Indian Journal of Science and Technology
Year: 2015, Volume: 8, Issue: 28, Pages: 1-6
S. Meenu* , T. Pavanika, D. Praveen, R. Ushakiran, G. Vinod Kumar and Sheriff Vaseem Anjum
Department of Architecture, BMSCE, Autonomous under VTU, Bangalore - 560 019, Karnataka, India;
[email protected], [email protected], [email protected], [email protected], [email protected], [email protected]

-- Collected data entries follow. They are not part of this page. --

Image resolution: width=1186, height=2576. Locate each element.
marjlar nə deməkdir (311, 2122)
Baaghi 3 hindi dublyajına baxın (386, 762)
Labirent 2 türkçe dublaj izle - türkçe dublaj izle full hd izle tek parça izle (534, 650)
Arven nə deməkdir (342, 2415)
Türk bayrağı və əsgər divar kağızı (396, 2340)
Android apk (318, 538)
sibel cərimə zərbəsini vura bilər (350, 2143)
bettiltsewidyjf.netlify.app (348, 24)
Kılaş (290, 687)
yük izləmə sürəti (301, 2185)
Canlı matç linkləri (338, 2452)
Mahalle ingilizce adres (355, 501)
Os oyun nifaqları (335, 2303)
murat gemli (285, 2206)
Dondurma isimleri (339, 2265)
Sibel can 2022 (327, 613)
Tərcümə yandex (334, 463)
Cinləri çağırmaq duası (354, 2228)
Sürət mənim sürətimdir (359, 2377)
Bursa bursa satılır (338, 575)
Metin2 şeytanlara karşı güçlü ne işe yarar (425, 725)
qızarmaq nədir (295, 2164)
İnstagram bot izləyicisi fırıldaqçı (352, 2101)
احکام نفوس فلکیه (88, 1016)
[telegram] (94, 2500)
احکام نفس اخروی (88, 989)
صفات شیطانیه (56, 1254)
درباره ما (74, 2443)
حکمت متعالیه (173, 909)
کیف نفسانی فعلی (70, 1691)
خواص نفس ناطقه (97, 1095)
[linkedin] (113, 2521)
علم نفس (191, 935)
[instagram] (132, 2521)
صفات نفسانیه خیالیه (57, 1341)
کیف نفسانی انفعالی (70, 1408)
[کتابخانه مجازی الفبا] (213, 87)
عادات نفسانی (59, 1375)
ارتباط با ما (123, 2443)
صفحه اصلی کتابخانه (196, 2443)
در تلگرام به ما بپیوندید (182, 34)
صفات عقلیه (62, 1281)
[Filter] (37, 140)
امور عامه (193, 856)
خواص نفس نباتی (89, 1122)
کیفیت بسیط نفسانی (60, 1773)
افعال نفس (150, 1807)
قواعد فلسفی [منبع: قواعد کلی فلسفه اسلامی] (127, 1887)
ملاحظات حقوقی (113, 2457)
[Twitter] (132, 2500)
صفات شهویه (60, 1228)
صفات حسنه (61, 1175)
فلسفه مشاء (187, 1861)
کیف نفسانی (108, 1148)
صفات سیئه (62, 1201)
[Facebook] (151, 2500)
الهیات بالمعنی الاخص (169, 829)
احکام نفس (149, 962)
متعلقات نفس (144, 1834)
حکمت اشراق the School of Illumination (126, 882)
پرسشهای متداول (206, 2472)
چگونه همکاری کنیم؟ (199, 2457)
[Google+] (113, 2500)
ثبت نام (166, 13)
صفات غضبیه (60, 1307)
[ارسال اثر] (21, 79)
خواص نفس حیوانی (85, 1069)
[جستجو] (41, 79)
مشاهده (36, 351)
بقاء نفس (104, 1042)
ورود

Bangalore, when founded by Kempegowda I, faced water scarcity, which was mitigated by the ruler by building reservoirs as tanks and lakes. With rapid urbanisation, the lakes have been encroached upon and have given way to build structures catering to the citizen’s needs. According to study conducted by the Energy and Wetland Research Group, Centre for Ecological Sciences, Indian Institute of Science, the 262 wetlands that existed in Bangalore in 1962 has declined by 58% by 2007. Similarly, when the city’s built up area shot up by 466% between 1973 and 2007, the number of lakes came down from 159 to 93. Lakes also sustained over the years due to the active linkages between them, which are now part of the hardscape of the city. With the increase in built environment, the city is losing out on softscapes that help rejuvenate the water table through percolation. The storm water drains established by the erstwhile rulers of Bangalore are turning grey. One of the lakes in Bangalore which is rapidly losing out on its ability to cater to the biodiversity and turning grey is Ulsoor Lake. The lake was fed by a storm water drain, a ‘nala’, connecting Miller’s tank to the lake. With urbanisation, Miller’s tank had been breached upon and the nala is feeding grey water – fed into it by the population - to the Ulsoor Lake and degenerating the microclimate. In such a condition, the function of the lake, i.e. to augment the water supply of Bangalore, is becoming redundant. It becomes necessary to intervene and revive both the nala and the lake for the same reasons. Sustainable development will ensure revenue generation in terms of tourist attraction by adding recreational facilities, at the same time reclaiming the lakefront bio diversity. These aims can be achieved due to the city’s environmental resources in terms of climate and vegetation.
Keywords: Bio-Diversity, Micro Climate, Recreation, Stormwater Management, Sustainability, Ulsoor Lake Rejuvenation.